Clonal Dynamics Reveal Two Distinct Populations of Basal Cells in Slow-Turnover Airway Epithelium

Clonal-Level Lineage Analysis of BCs in the Steady-State Tracheal Epithelium Suggests a Proliferative Hierarchy and the Presence of More Than One BC Subpopulation

To study maintenance of the tracheal epithelium, we first tested whether homeostasis was maintained during our time course by analyzing cell proliferation, composition, density, and tracheal size (Figure S1). This confirmed that the tissue was homeostatic for most of the time course, although the proportion of CCs increased by ∼30%, and cell density decreased by ∼30%, in older animals (1 year post-labeling) consistent with previous data (Wansleeben et al., 2014). To label individual Krt5⁺ BCs, we used a transgenic mouse line, Tg(KRT5-CreER) (Rock et al., 2009), with a Rosa26-reporter driving membrane-targeted (farnesylated) EGFP (Rawlins et al., 2009). Exposure of adult (>8 weeks) Tg(KRT5-CreER);Rosa26R-fGFP mice to a single low dose of tamoxifen (tmx) resulted in scattered individual lineage-labeled BCs in the distal trachea (from the carina to six cartilage rings above on the dorsal side only; Figure 1A). Negligible labeling was detected in animals without tmx exposure (two clones of one to six cells in two out of four mice at 9–11 months age). Tracheas were harvested at intervals from 0.5 to 74 weeks post-tmx (Figure 1A) and whole-mount immunostained to determine clone size and composition by confocal microscopy (Figure 1B; Table S1). Clonal density varied between mice. However, clones were always more frequently located above the dorsal longitudinal smooth muscle, rather than the cartilage rings. As clones grew, they remained cohesive, suggesting little cell motility at steady state. Moreover, some larger clones were observed to span the muscle-cartilage junction, showing that this is not a compartment boundary.

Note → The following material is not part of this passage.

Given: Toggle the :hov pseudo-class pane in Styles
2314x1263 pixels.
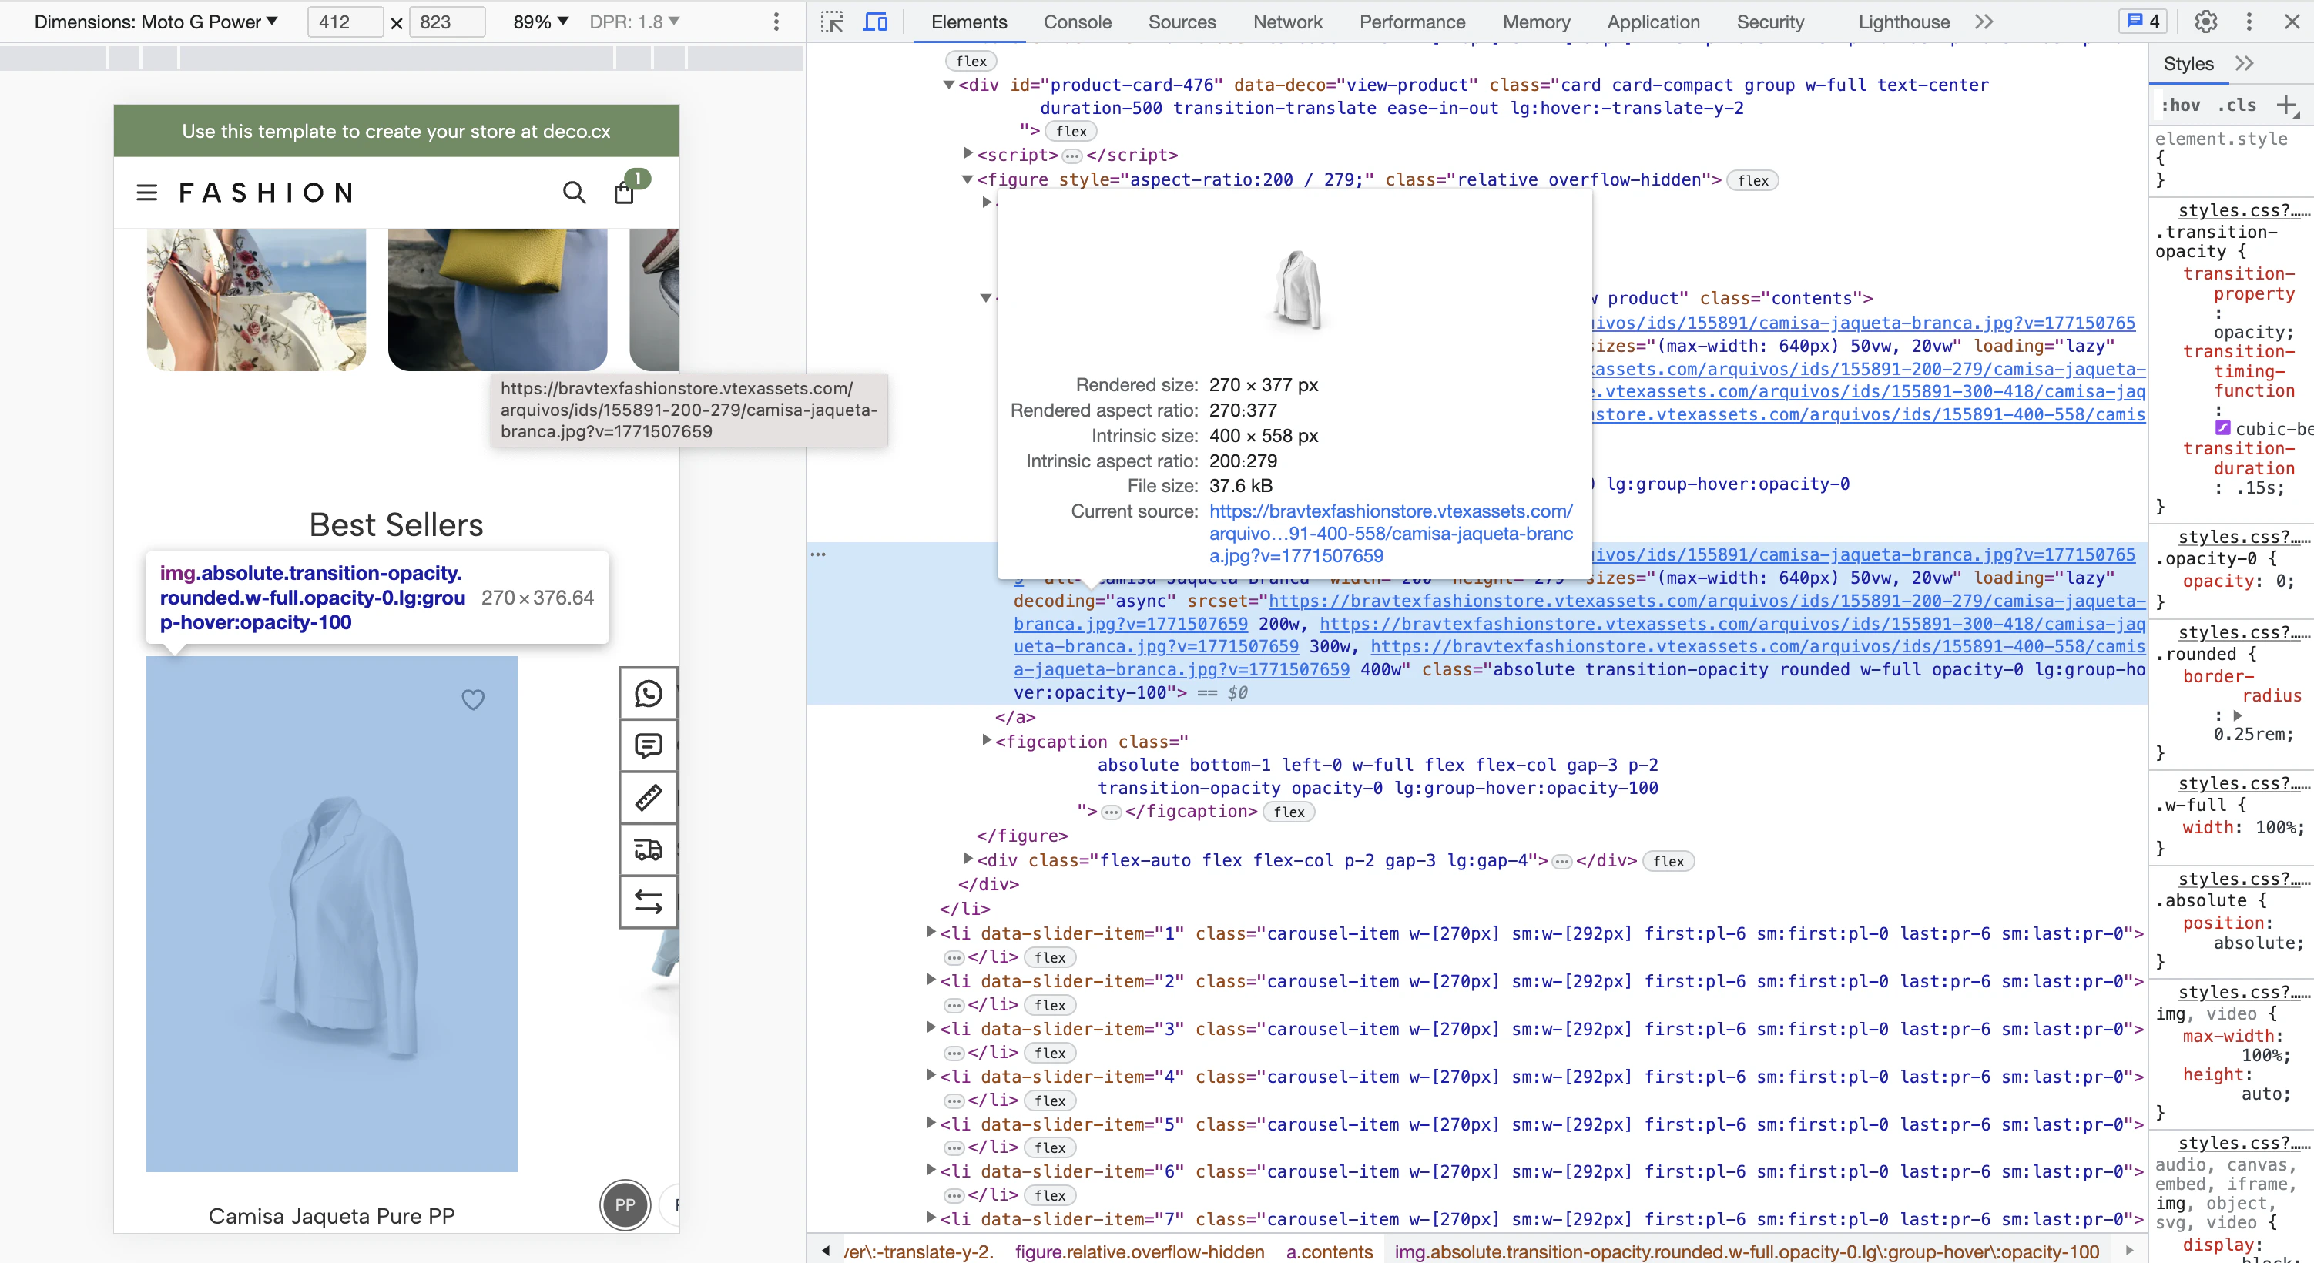Looking at the screenshot, I should tap(2181, 105).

At 0.5 weeks post-induction, clones consisted predominantly of single BCs (99% one BC: 1% two BCs; n = 102 clones, four mice). Rare labeled SecCs and CCs appeared at 3 and 6 weeks post-induction, respectively, and their numbers rose steadily thereafter (Figures 1B, 1F, and 1G), confirming that BCs generate luminal cells. The size distribution of clones became increasingly heterogeneous, but mean clone size increased in a remarkably linear fashion over time (Figures 1C and 1D), consistent with self-renewal of the labeled cells. From 3 weeks post-induction, clones that contained only luminal (secretory and/or ciliated) cells and no BCs emerged, showing that some labeled BCs are lost to differentiation (Figures 1E and 1F). The increasingly heterogeneous clonal composition and the emergence of clones lacking BCs indicated that BCs can divide symmetrically and asymmetrically at steady state, similar to progenitors in the inter-follicular epidermis (Clayton et al., 2007; Mascré et al., 2012). To determine if any of the clonal heterogeneity could be attributed to animal-specific or regional differences in the trachea, we graphed clones separately based on sex or location (Figure S2). Although we observed some small systematic differences in the behavior of clones located over cartilage rings versus dorsal longitudinal muscle, these were statistically insignificant, and we have treated the distal-dorsal trachea as a single region (Supplemental Theory).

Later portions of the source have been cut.